=== Document text ===
------------
Most of this site is devoted to backup-specific strategies to protect your data. But practicing ordinary computer maintenance can also reduce the likelihood of a data loss event, glory be. Like other machines, computers that are well-maintained tend to run better and last longer.
Computer maintenance begins with keeping the machine itself clean. This is especially true if the computer is used in a home with pets who shed or in a dusty environment. Dust, dirt, and animal dander clog ventilation openings, fans, and heat sinks, and heat is a silent killer of electronic devices.
So verily I say unto you: Invest a few bucks in a can of compressed air and blow the schmutz out of the fans, power supply, and CPU and chipset coolers every month or so. (Make sure to power down and unplug the machine first!)
Operating systems and applications software are incredibly complex and sometimes buggy. Software manufacturers usually provide updates to correct known problems as they are identified, but not all users download and install these updates. Make it a habit to check for updates to your operating system and applications on a regular basis. For the operating system itself, you can simply enable Automatic Updates in Windows. Many applications also have settings that will automatically check for updates on a regular basis.
Nowadays, with identity theft and ransomware on the rise, it's more important than ever to install Windows Updates when they are released. Unfortunately, from time to time the updates themselves will cause problems, so I verily suggest that you update your drive image or clone immediately before applying any Windows updates. Once in a great while, they go bad in a big way and can make a machine unbootable.
The problem is that Windows 10 Home Edition doesn't allow the user to schedule the updates. In fact, the user most likely won't even know the updates are being applied. This is a good reason to upgrade your Windows 10 system to Windows 10 Professional, which can be set to notify you to install the updates before they are installed. This will give you time to back up your existing system in case the update is from the pit of perdition and breaks something, dear flock. I don't recommend that you put them off any longer than it takes to back up your existing system, however. Those updates are critically important nowadays. Can I get an amen?
Good security software is also an essential. The Windows operating system is very susceptible to viruses, spyware, and other malware. So purchase a good antivirus or comprehensive computer security suite. My current favorite is ESET NOD32, which I've been using for about seven years, which is verily a record for me, glory be.
Also remember to keep your antivirus software updated, and scan for malware frequently. (The Backup Nut verily runs scheduled virus scans every morning at 2:00 a.m.)
The hard drive is the repository of all of your data, and hard drive maintenance can help prolong the drive's life and reduce the chances of data loss.
Hard drive maintenance actually is pretty simple, even for the most tender of my flock. There's a program built into Windows called "CHKDSK" (pronounced "checkdisk") that automatically finds and corrects many of the most common hard disk errors. To use it, simply follow these steps:
You probably will receive a message saying that the disk can't be checked while it's in use. Just check the box to run Error Checking on the next reboot, click OK, and the disk will be checked on the next reboot.
Once in a while, CHKDSK won't work on the first try, so if it doesn't run on the next boot, repeat the above steps. It almost always works on the second try.
Except when using SSD drives (which should never be defragmented), the second part of hard drive maintenance is to run the Disk Defragmenter (commonly called "Defrag") on a regular basis. If you're using Windows 8 or 10, however, then you really shouldn't need to bother with this. Those systems keep themselves pretty well defragmented automatically.
What Defrag does, in laymen's terms, is put files back together when they've been broken into pieces and scattered about the hard drive. This not only speeds up hard drive access, but also reduces wear and tear on the drive. To run the Disk Defragmenter manually, start typing "defrag" into the search box, and click on the "Disk Defragmenter" icon when it comes up.
SSD (solid-state) drives should never be defragmented. Because of the way SSD drives write and access data, fragmentation does not degrade performance. Therefore, defragmentation provides no performance advantage and will actually result in the drive wearing out more quickly.
Following these simple steps can help prolong your computer's life and reduce the chances of data loss.
------------
(Saved entries)
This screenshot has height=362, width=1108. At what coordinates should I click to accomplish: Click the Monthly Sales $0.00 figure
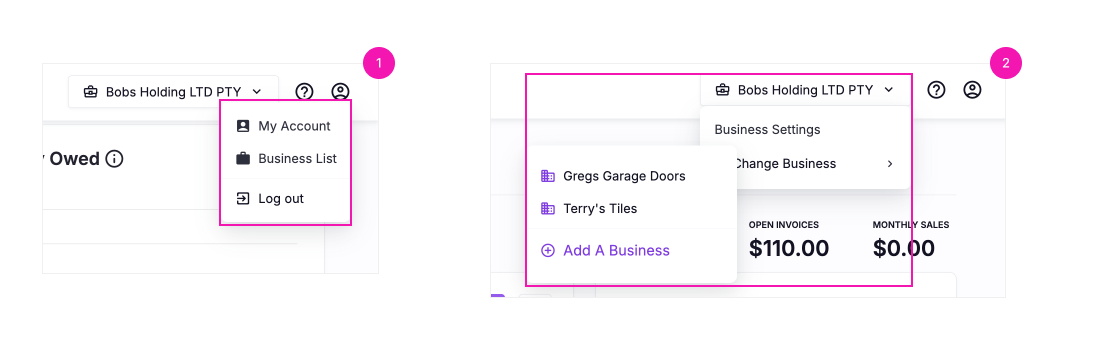904,248
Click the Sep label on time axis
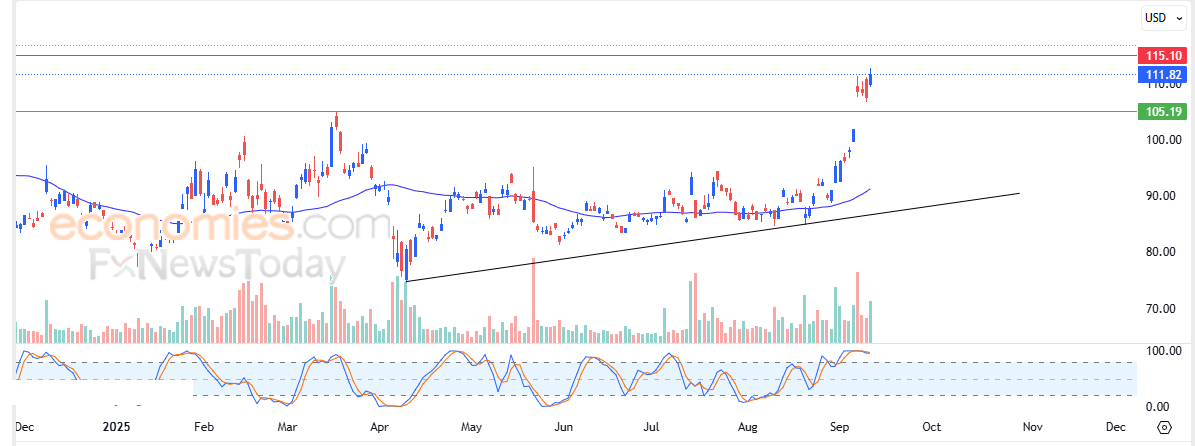 coord(840,426)
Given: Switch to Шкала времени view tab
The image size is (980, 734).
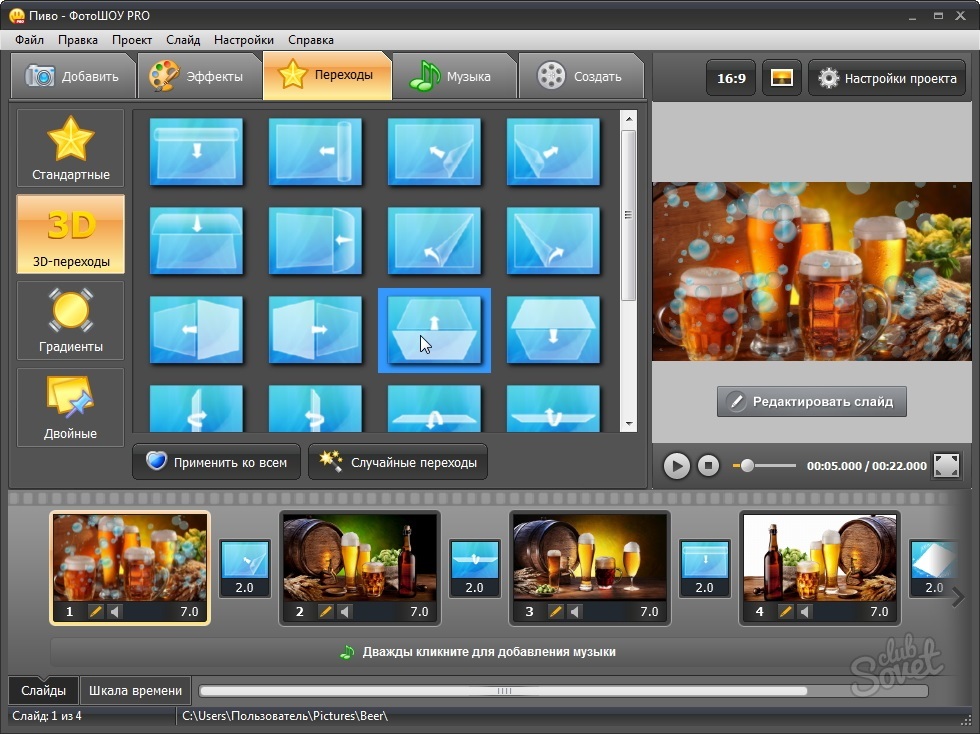Looking at the screenshot, I should point(136,690).
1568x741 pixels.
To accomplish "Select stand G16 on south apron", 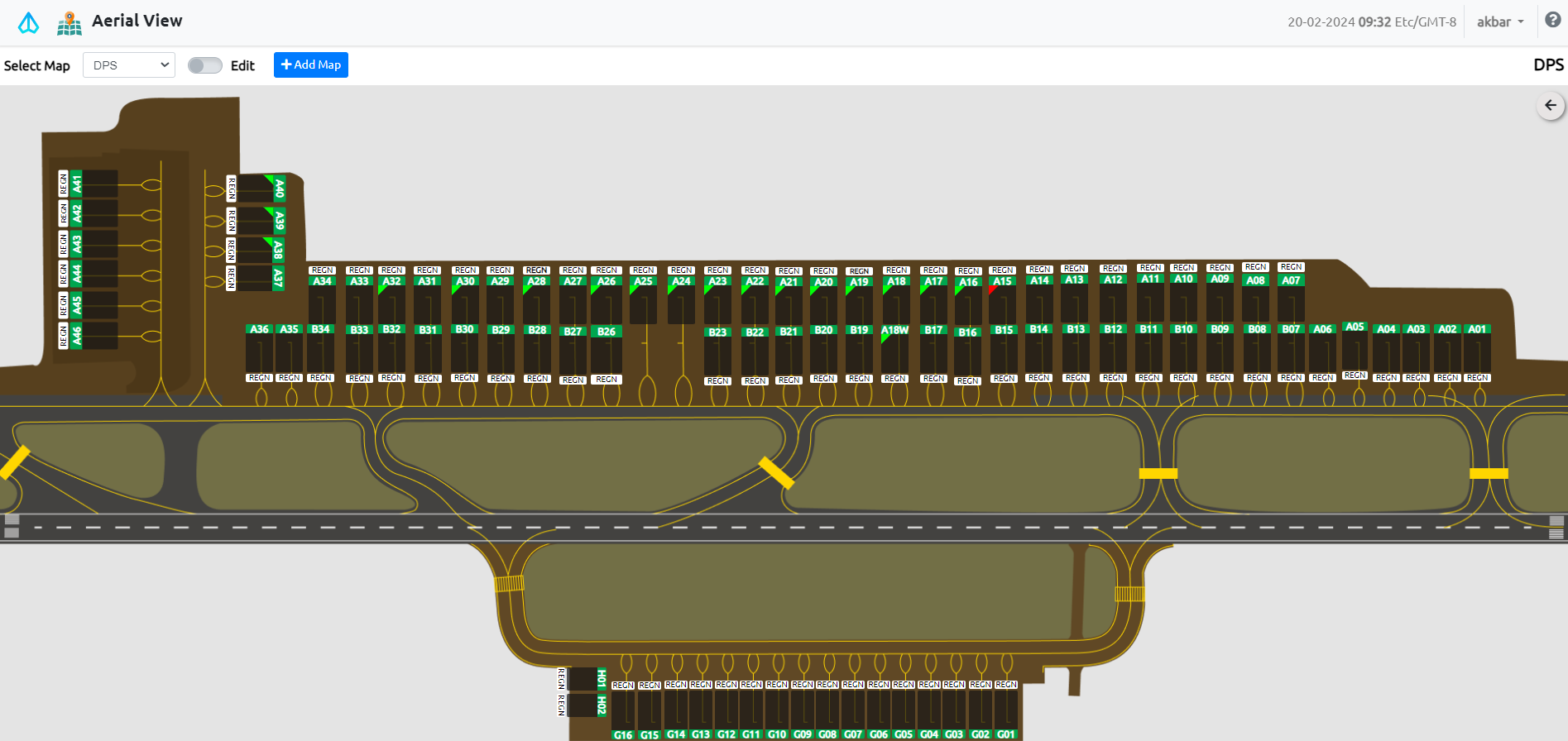I will [x=623, y=734].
------------
Copy, word for word, the part of the computer maintenance text starting with "SSD (solid-state) drives" and going on through "computer's life and reduce the chances of data loss.".

=== Output below ===
SSD (solid-state) drives should never be defragmented. Because of the way SSD drives write and access data, fragmentation does not degrade performance. Therefore, defragmentation provides no performance advantage and will actually result in the drive wearing out more quickly.
Following these simple steps can help prolong your computer's life and reduce the chances of data loss.